When diffusion works backwards

Diffusion of dye in water.

Diffusion is an often confusing concept, but one thing that most people know for sure about diffusion: it spreads things out. Just like when you put a drop of red food coloring into a glass of water, over time, it spreads to make the whole glass of water pink.

But sometimes, diffusion seems to work backwards: it is possible for diffusion, with the help of some (chemical) reactions, to accumulate a type of molecule in one spot.

In our recent work, we found that this is precisely what is happening to the Dorsal gradient. Dorsal is a protein and transcription factor that acts as a morphogen in the early embryo. This just means that it has a concentration gradient in space and tells cells what to do in a concentration-dependent fashion. For a longer reminder of what Dorsal does, see here and here. But for now, what is important is that Dorsal is usually bound to its inhibitor Cactus, and signaling through the Toll receptor on the ventral side of the embryo causes Cactus to be degraded, so that Dorsal is free to go into the nuclei on that side of the embryo.

There are four processes that we know are happening. Together, these four result in accumulation of Dorsal on the ventral side. (1) Cactus (Cact) binds Dorsal (Dl); (2) there is a diffusive flux of Dl/Cact complex to the ventral side (leftward on figure). This diffusive flux is made possible by (3): Toll signaling causes the destruction of Cact on the ventral side. Finally, (4) free Dl is captured by the nuclei, so that it does not diffuse back.

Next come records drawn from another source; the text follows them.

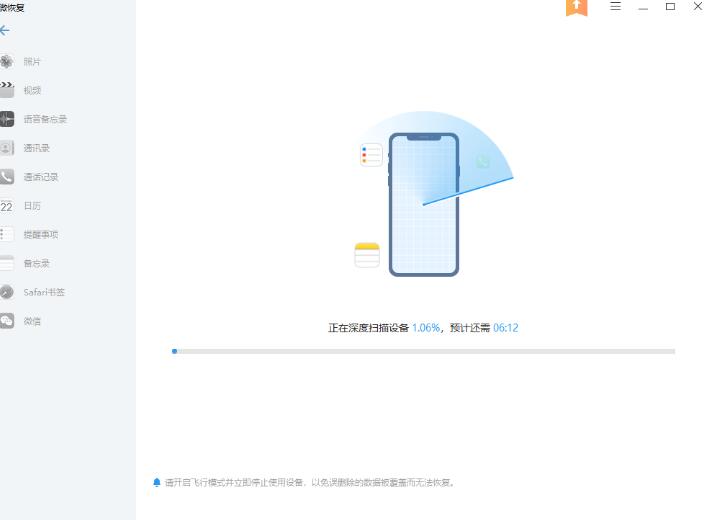The image size is (705, 520).
Task: Click the blue bell notice icon
Action: [156, 482]
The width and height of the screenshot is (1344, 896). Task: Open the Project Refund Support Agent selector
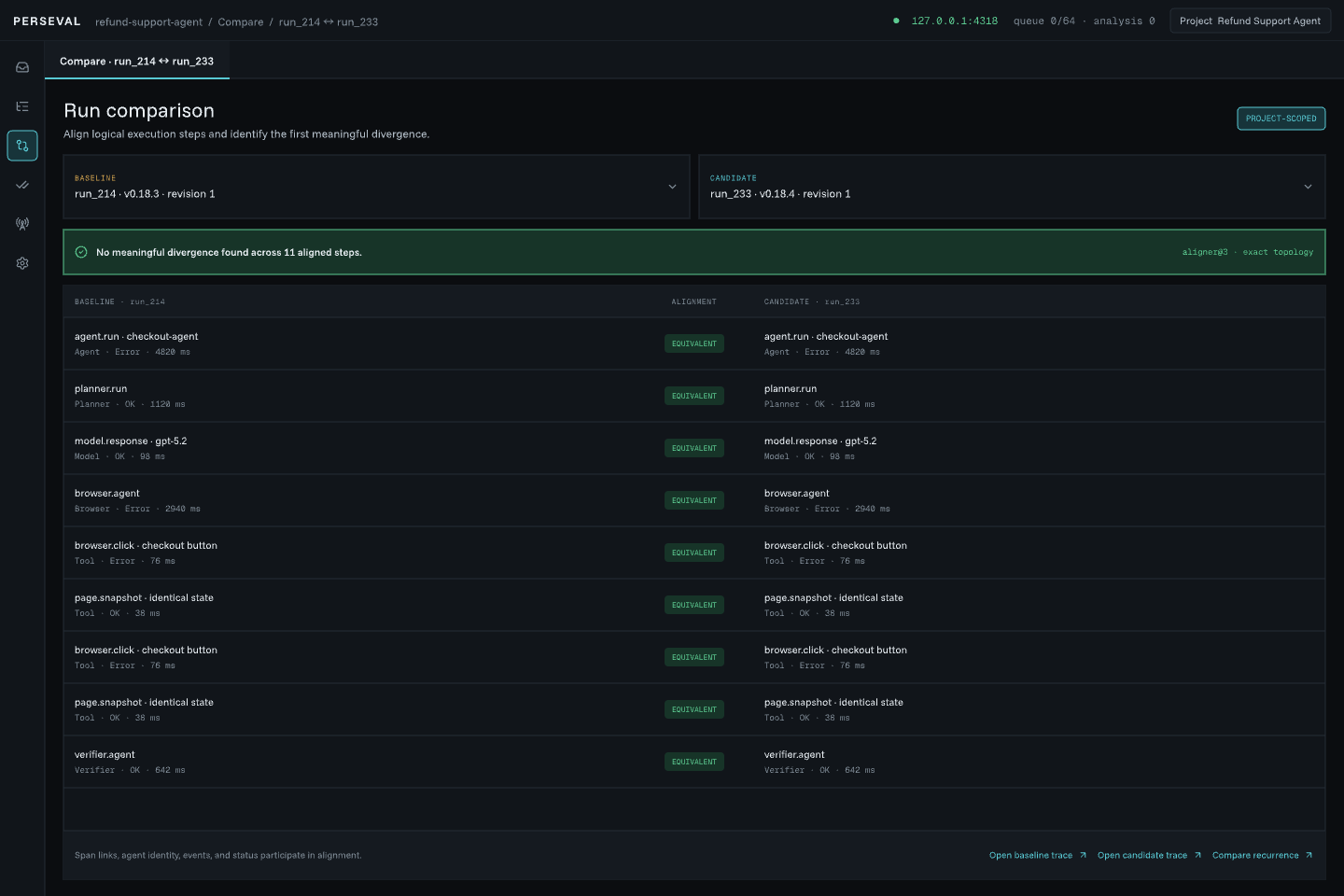(1250, 21)
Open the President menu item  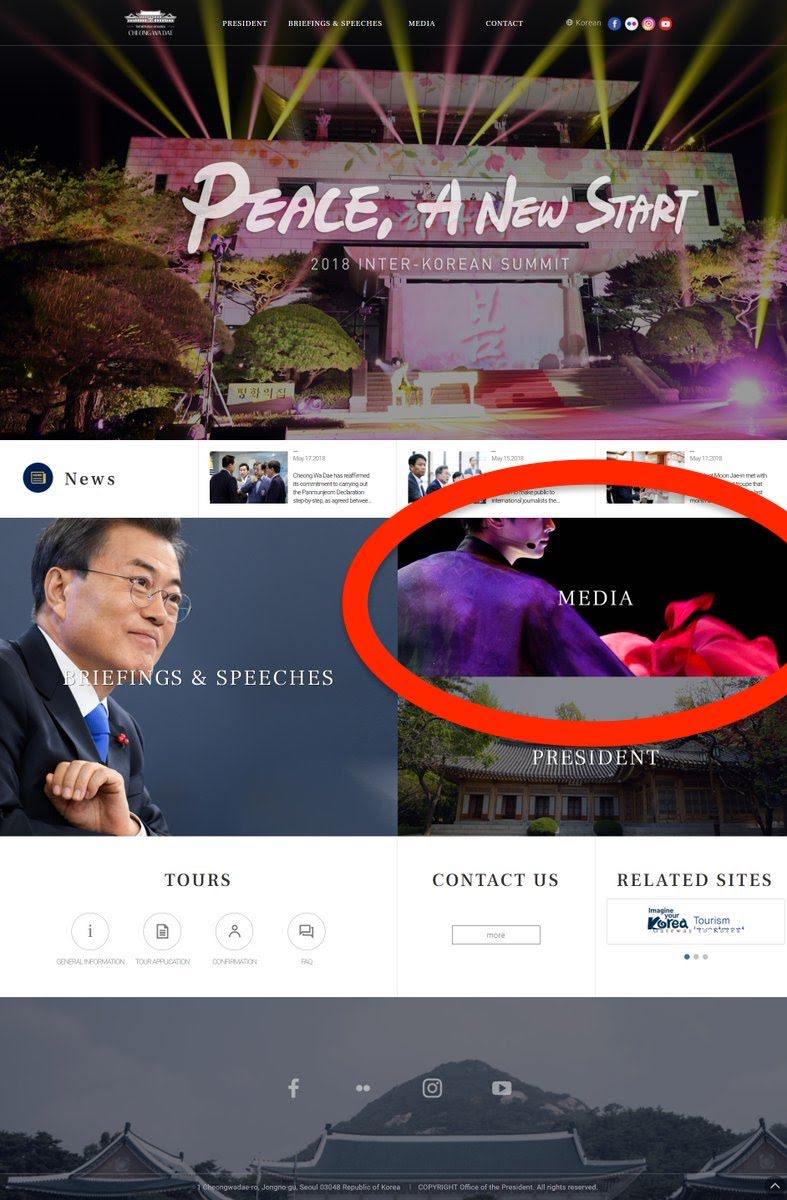[244, 23]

We have known all of this for a long time, but it wasn't until recently that we realized what this meant: that Cactus "shuttles" Dorsal to the ventral side of the embryo. This is because Dorsal/Cactus complex is lost on the ventral side of the embryo (through Toll signaling), which creates an imbalance. Because there is more Dorsal/Cactus complex on the dorsal side of the embryo, it diffuses to the ventral side. On the ventral side, the Dorsal/Cactus complexes that arrive there by diffusion also get broken up by Toll signaling (and the freed Cactus is degraded), and Dorsal goes into the nuclei. Free Dorsal protein does not diffuse back to the dorsal side because it gets stuck in the nuclei. Over time, this means more and more Dorsal gets deposited on the ventral side of the embryo.

If you've read some of my other blog posts, you'd notice that I've remarked on this before: that clearly there is more Dorsal on the ventral side of the embryo than on the dorsal side. This is why. Unfortunately, as this "shuttling" mechanism is [an ever-so-slight] shift in the standard viewpoint of what Dorsal and Cactus are doing in the early embryo, not everyone agrees this is happening. The problem is, we know the four processes in the figure above are happening, and together, those guarantee that shuttling is happening. The mechanism also explains a lot of previously confounding data.

One final note: shuttling has been discovered before in other contexts. Most notably, in BMP signaling, which is occurring in the fly embryo at the same time as Dorsal signaling, as well as in BMP signaling in vertebrates. Additionally, shuttling has been hypothesized to be occurring upstream of Toll signaling.